#### Provided passage:

------------------------------------------------------------

5 Free Tools That Will Help Your Business Work Smarter (Video)
Posted Mar 9, 2018 | Updated 6 years ago
If you’ve owned, run, or worked for a small business you know there is a laundry list of things that need to be done, checked, monitored, cleaned and more every day, week, month, year. But with the constant need to get more customers and run the business time is limited for other things, making research for new tools and systems a near pipe dream. You want to make things better and find better solutions to your problems but you end up doing the same thing you’ve always done. Struggle.
A good question to ask yourself is could the business handle it if you suddenly doubled your customers? If you are anything like us, you’d end up looking like Lucille Ball working at the candy factory…
Now don’t get me wrong I’m not saying CHANGE EVERYTHING NOW. Some systems work and may just need to be tweaked. You don’t always need to reinvent the wheel, however, optimizing the wheel is encouraged and highly recommended.

------------------------------------------------------------

#### Stored data:
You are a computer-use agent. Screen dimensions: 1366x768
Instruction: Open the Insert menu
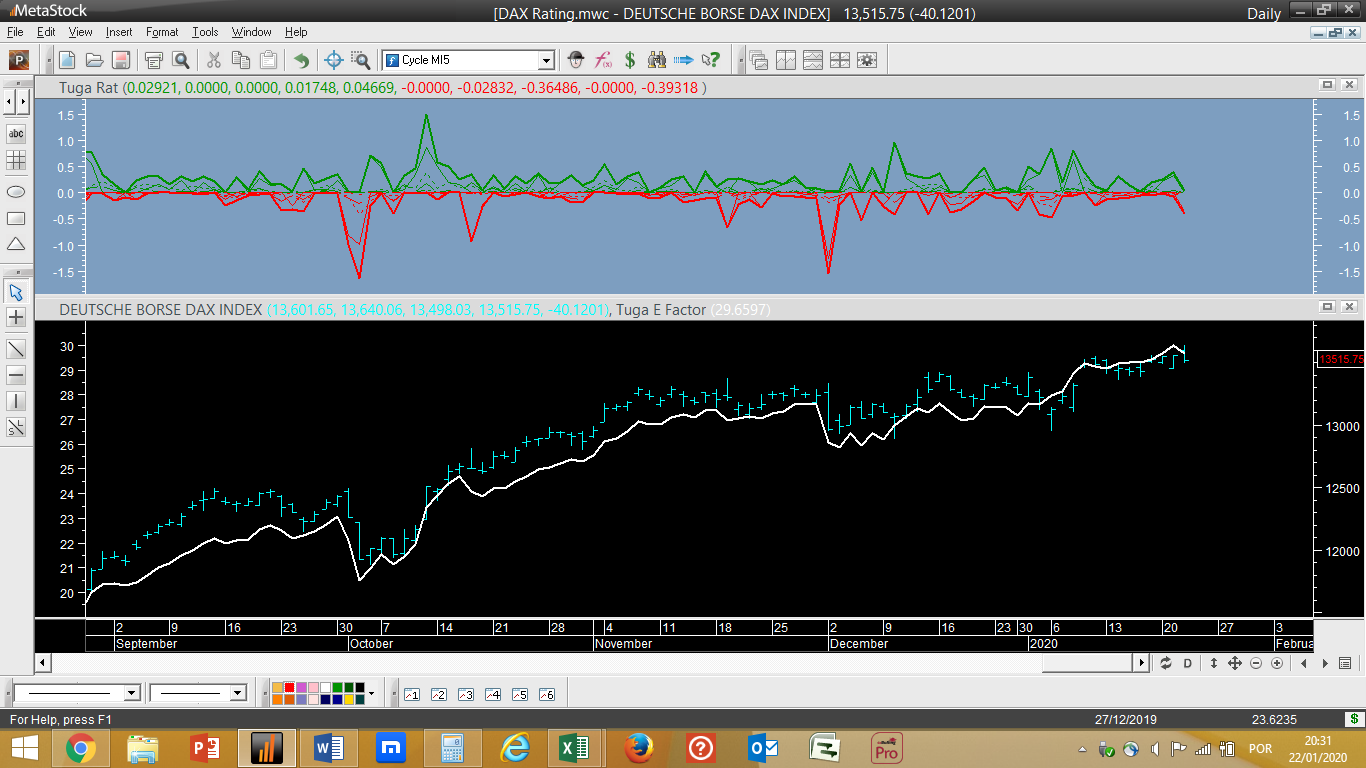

------------------------------------------------------------

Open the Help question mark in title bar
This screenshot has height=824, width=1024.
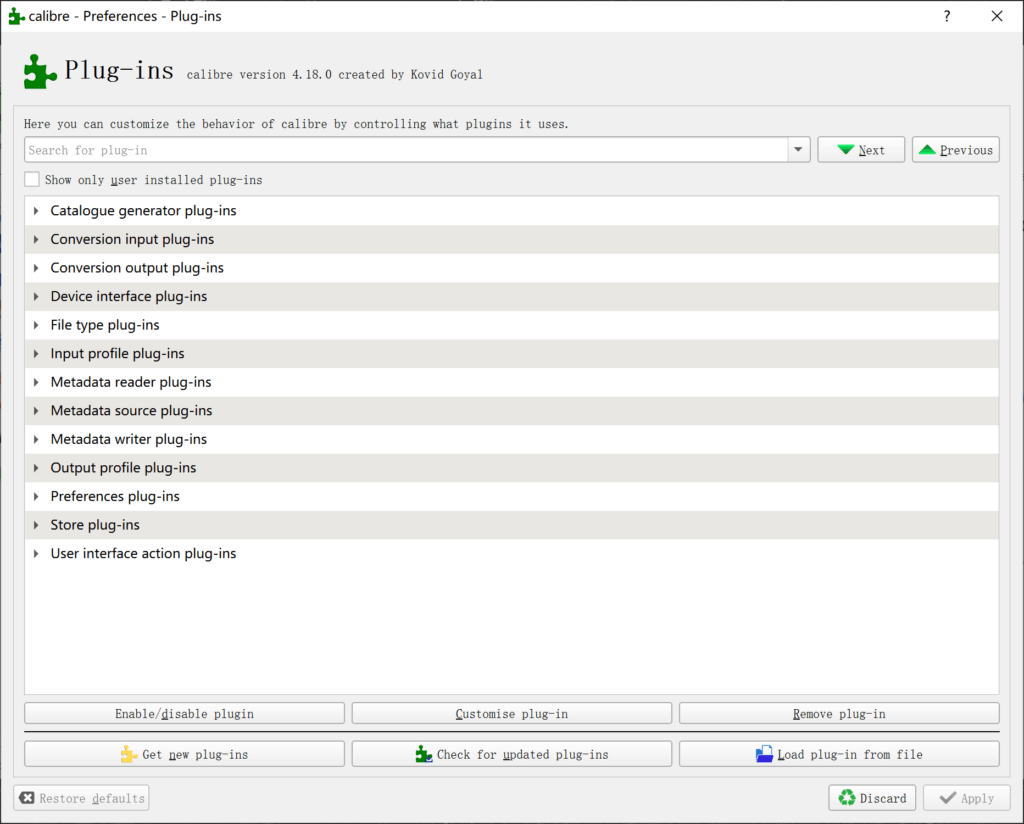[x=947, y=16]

------------------------------------------------------------

#### The tasks:
(a) In the small-business tools post, rewrite everything from "Posted Mar 9, 2018" down to "always done. Struggle.", substituting "long list" for "laundry list".
(b) The small-business tools post says there is a laundry list of things that need to be handled. List the words it uses to say what must happen to those things.

#### Answers to the tasks:
(a)
Posted Mar 9, 2018 | Updated 6 years ago
If you’ve owned, run, or worked for a small business you know there is a long list of things that need to be done, checked, monitored, cleaned and more every day, week, month, year. But with the constant need to get more customers and run the business time is limited for other things, making research for new tools and systems a near pipe dream. You want to make things better and find better solutions to your problems but you end up doing the same thing you’ve always done. Struggle.

(b) done, checked, monitored, cleaned